[Collected data]
★ ★ ★ ★ ★

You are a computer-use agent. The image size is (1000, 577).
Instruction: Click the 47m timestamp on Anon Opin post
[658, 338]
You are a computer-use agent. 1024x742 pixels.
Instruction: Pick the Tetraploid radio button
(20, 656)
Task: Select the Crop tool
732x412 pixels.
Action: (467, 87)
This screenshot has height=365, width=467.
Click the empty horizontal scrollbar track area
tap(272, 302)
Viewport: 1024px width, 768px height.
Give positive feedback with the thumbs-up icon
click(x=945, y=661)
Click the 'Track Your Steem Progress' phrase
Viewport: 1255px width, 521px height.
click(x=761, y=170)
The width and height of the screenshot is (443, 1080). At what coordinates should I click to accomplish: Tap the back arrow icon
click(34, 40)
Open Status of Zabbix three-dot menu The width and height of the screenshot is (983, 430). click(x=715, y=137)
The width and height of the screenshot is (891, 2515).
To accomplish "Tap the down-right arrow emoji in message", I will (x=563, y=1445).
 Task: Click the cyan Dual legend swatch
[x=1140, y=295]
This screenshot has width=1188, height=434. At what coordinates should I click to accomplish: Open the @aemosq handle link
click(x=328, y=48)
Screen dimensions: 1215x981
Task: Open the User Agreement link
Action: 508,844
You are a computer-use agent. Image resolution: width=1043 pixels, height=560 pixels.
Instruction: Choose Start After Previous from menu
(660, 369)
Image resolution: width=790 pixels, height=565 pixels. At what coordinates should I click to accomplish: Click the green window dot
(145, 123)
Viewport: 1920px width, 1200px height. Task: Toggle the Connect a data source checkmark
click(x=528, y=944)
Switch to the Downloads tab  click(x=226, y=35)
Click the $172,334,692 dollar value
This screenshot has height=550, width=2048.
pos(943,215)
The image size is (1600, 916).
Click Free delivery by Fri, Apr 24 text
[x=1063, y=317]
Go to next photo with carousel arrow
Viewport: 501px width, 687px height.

★ ★ ★ ★ ★

→ ABOUT THIS TASK: Lines from the one containing "This screenshot has height=550, width=2048." to the end of the data are to be printed exactly, including the first and last.

→ THE COMPLETED TASK:
This screenshot has height=550, width=2048.
pos(943,215)
The image size is (1600, 916).
Click Free delivery by Fri, Apr 24 text
[x=1063, y=317]
Go to next photo with carousel arrow
Viewport: 501px width, 687px height.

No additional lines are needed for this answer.